Convert human-readable dates to Unix Epoch timestamps and vice versa.
A Unix Timestamp (also known as Epoch time) is a system for describing a point in time. It is defined as the number of seconds that have elapsed since January 1, 1970 (midnight UTC/GMT), excluding leap seconds. This starting date is often referred to as the Unix Epoch.
In computing, storing time as a single integer is much more efficient and easier to calculate with than storing strings like "Oct 30, 2023 10:00 AM". It is the standard way that servers, databases, and APIs exchange time information.
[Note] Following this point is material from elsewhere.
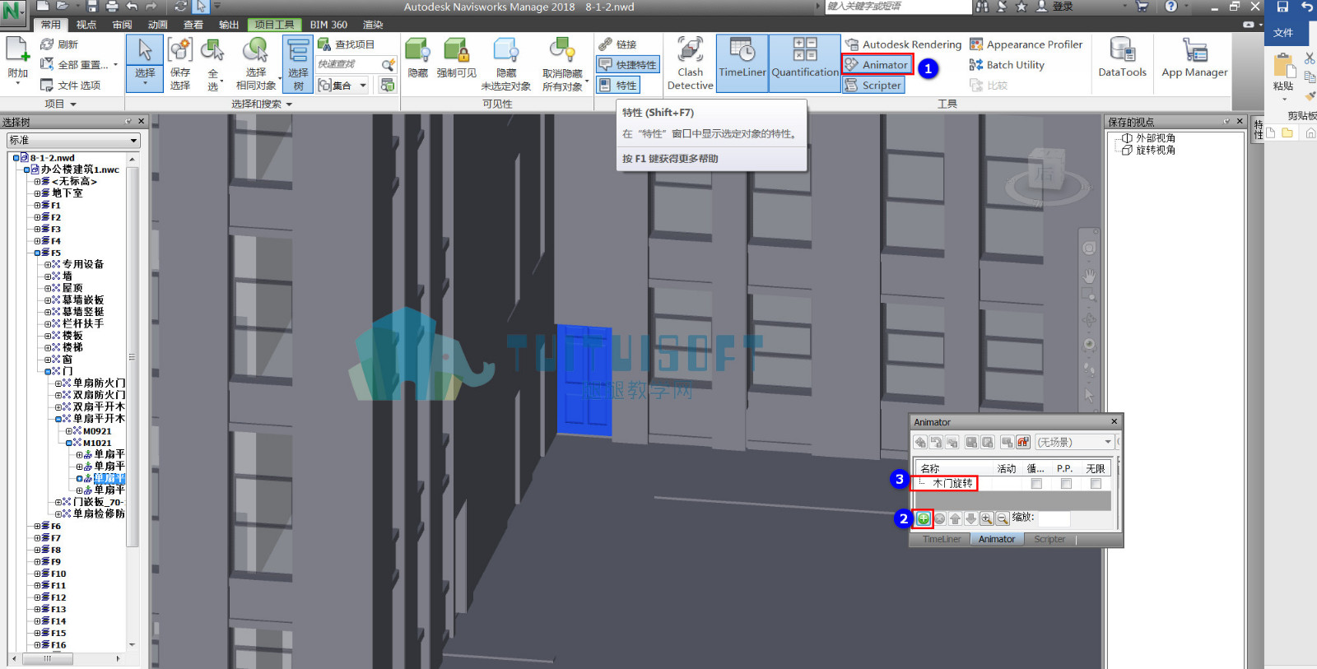Open the Quantification tool
Viewport: 1317px width, 669px height.
tap(804, 63)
The original 32-bit Unix timestamp format allows for numbers up to 2,147,483,647. This number corresponds to 03:14:07 UTC on 19 January 2038. After this moment, 32-bit systems will interpret the timestamp as a negative number, causing calculation errors. This is a known issue in legacy systems, often fixed by moving to 64-bit integers (which won't overflow for 292 billion years).
To manually convert a specific date to a Unix timestamp, you generally calculate the number of seconds since the Epoch. While our tool handles this automatically for you, the formula is roughly:
UNIX_TIMESTAMP = (Date in Seconds since Jan 1, 1970)
Developers often use this to synchronize events, schedule tasks in CRON jobs, or set expiration dates for cookies and tokens.